ENTRIES SUPPLIED:
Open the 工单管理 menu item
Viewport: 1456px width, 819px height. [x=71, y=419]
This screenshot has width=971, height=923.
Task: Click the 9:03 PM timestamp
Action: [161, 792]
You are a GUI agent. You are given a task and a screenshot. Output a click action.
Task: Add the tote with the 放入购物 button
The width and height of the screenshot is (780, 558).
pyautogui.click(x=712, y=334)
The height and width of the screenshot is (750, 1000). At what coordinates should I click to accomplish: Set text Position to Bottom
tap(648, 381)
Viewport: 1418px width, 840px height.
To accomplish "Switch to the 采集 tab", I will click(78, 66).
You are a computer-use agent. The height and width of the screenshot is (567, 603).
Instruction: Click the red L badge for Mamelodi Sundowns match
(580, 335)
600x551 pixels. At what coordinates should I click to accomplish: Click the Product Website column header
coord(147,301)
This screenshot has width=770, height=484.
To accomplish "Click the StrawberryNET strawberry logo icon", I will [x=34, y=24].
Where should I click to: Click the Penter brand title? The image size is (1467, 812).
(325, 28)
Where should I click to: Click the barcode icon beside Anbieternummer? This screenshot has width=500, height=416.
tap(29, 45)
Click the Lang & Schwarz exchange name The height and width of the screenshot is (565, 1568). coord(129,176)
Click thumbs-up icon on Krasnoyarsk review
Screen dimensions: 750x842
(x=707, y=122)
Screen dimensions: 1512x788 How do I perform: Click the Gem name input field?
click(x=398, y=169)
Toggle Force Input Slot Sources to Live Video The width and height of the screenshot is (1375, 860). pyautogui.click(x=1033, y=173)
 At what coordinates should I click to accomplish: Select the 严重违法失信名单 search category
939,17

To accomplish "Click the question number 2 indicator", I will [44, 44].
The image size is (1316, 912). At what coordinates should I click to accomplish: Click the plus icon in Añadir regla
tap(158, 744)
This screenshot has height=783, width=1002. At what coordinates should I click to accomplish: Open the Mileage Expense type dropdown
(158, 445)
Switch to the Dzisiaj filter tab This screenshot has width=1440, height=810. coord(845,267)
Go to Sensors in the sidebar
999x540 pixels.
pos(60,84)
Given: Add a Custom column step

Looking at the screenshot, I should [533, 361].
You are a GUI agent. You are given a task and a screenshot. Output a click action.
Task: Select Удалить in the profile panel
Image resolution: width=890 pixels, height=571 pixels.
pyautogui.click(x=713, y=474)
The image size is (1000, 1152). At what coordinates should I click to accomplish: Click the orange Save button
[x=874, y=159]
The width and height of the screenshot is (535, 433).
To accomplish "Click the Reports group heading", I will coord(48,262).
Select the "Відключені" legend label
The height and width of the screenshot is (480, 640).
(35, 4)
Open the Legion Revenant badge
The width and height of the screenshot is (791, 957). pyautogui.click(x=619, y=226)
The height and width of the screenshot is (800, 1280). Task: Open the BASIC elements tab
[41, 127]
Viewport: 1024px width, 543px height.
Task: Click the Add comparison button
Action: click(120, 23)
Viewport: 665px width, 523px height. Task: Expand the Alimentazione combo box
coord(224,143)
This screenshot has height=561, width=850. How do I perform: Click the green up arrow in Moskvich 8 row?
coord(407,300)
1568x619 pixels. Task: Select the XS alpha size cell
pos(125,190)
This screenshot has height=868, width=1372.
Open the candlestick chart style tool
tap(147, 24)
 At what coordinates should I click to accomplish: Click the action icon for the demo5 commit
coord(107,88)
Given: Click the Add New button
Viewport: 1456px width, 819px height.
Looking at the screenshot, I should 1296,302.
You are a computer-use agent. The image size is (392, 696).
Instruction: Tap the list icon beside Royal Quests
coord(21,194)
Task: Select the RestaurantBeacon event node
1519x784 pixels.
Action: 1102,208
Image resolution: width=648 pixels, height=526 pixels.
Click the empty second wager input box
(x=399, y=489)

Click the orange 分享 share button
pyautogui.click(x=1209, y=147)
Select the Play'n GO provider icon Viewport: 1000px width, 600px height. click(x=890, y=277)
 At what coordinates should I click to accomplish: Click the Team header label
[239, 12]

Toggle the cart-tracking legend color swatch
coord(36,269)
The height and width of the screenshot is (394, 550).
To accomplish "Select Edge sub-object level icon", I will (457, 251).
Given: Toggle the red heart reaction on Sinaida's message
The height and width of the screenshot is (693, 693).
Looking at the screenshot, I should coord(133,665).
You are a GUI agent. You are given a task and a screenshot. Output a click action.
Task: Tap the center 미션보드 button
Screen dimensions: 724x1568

PROMPT:
Please swap "Mileage Expense" for "Travel Expense" throughout these records and give them again with everything else unchanged.

SOLUTION BELOW:
Open the 工单管理 menu item
Viewport: 1456px width, 819px height. [x=71, y=419]
This screenshot has width=971, height=923.
Task: Click the 9:03 PM timestamp
Action: [161, 792]
You are a GUI agent. You are given a task and a screenshot. Output a click action.
Task: Add the tote with the 放入购物 button
The width and height of the screenshot is (780, 558).
pyautogui.click(x=712, y=334)
The height and width of the screenshot is (750, 1000). At what coordinates should I click to accomplish: Set text Position to Bottom
tap(648, 381)
Viewport: 1418px width, 840px height.
To accomplish "Switch to the 采集 tab", I will click(78, 66).
You are a computer-use agent. The height and width of the screenshot is (567, 603).
Instruction: Click the red L badge for Mamelodi Sundowns match
(580, 335)
600x551 pixels. At what coordinates should I click to accomplish: Click the Product Website column header
coord(147,301)
This screenshot has width=770, height=484.
To accomplish "Click the StrawberryNET strawberry logo icon", I will [x=34, y=24].
Where should I click to: Click the Penter brand title? The image size is (1467, 812).
(325, 28)
Where should I click to: Click the barcode icon beside Anbieternummer? This screenshot has width=500, height=416.
tap(29, 45)
Click the Lang & Schwarz exchange name The height and width of the screenshot is (565, 1568). coord(129,176)
Click thumbs-up icon on Krasnoyarsk review
Screen dimensions: 750x842
(x=707, y=122)
Screen dimensions: 1512x788 How do I perform: Click the Gem name input field?
click(x=398, y=169)
Toggle Force Input Slot Sources to Live Video The width and height of the screenshot is (1375, 860). pyautogui.click(x=1033, y=173)
 At what coordinates should I click to accomplish: Select the 严重违法失信名单 search category
939,17

To accomplish "Click the question number 2 indicator", I will [44, 44].
The image size is (1316, 912). At what coordinates should I click to accomplish: Click the plus icon in Añadir regla
tap(158, 744)
This screenshot has height=783, width=1002. At what coordinates should I click to accomplish: Open the Travel Expense type dropdown
(158, 445)
Switch to the Dzisiaj filter tab This screenshot has width=1440, height=810. coord(845,267)
Go to Sensors in the sidebar
999x540 pixels.
pos(60,84)
Given: Add a Custom column step

Looking at the screenshot, I should [533, 361].
You are a GUI agent. You are given a task and a screenshot. Output a click action.
Task: Select Удалить in the profile panel
Image resolution: width=890 pixels, height=571 pixels.
pyautogui.click(x=713, y=474)
The image size is (1000, 1152). At what coordinates should I click to accomplish: Click the orange Save button
[x=874, y=159]
The width and height of the screenshot is (535, 433).
To accomplish "Click the Reports group heading", I will coord(48,262).
Select the "Відключені" legend label
The height and width of the screenshot is (480, 640).
(35, 4)
Open the Legion Revenant badge
The width and height of the screenshot is (791, 957). pyautogui.click(x=619, y=226)
The height and width of the screenshot is (800, 1280). Task: Open the BASIC elements tab
[41, 127]
Viewport: 1024px width, 543px height.
Task: Click the Add comparison button
Action: click(120, 23)
Viewport: 665px width, 523px height. Task: Expand the Alimentazione combo box
coord(224,143)
This screenshot has height=561, width=850. How do I perform: Click the green up arrow in Moskvich 8 row?
coord(407,300)
1568x619 pixels. Task: Select the XS alpha size cell
pos(125,190)
This screenshot has height=868, width=1372.
Open the candlestick chart style tool
tap(147, 24)
 At what coordinates should I click to accomplish: Click the action icon for the demo5 commit
coord(107,88)
Given: Click the Add New button
Viewport: 1456px width, 819px height.
Looking at the screenshot, I should 1296,302.
You are a computer-use agent. The image size is (392, 696).
Instruction: Tap the list icon beside Royal Quests
coord(21,194)
Task: Select the RestaurantBeacon event node
1519x784 pixels.
Action: 1102,208
Image resolution: width=648 pixels, height=526 pixels.
Click the empty second wager input box
(x=399, y=489)

Click the orange 分享 share button
pyautogui.click(x=1209, y=147)
Select the Play'n GO provider icon Viewport: 1000px width, 600px height. click(x=890, y=277)
 At what coordinates should I click to accomplish: Click the Team header label
[239, 12]

Toggle the cart-tracking legend color swatch
coord(36,269)
The height and width of the screenshot is (394, 550).
To accomplish "Select Edge sub-object level icon", I will (457, 251).
Given: Toggle the red heart reaction on Sinaida's message
The height and width of the screenshot is (693, 693).
Looking at the screenshot, I should coord(133,665).
You are a GUI agent. You are given a task and a screenshot. Output a click action.
Task: Tap the center 미션보드 button
Screen dimensions: 724x1568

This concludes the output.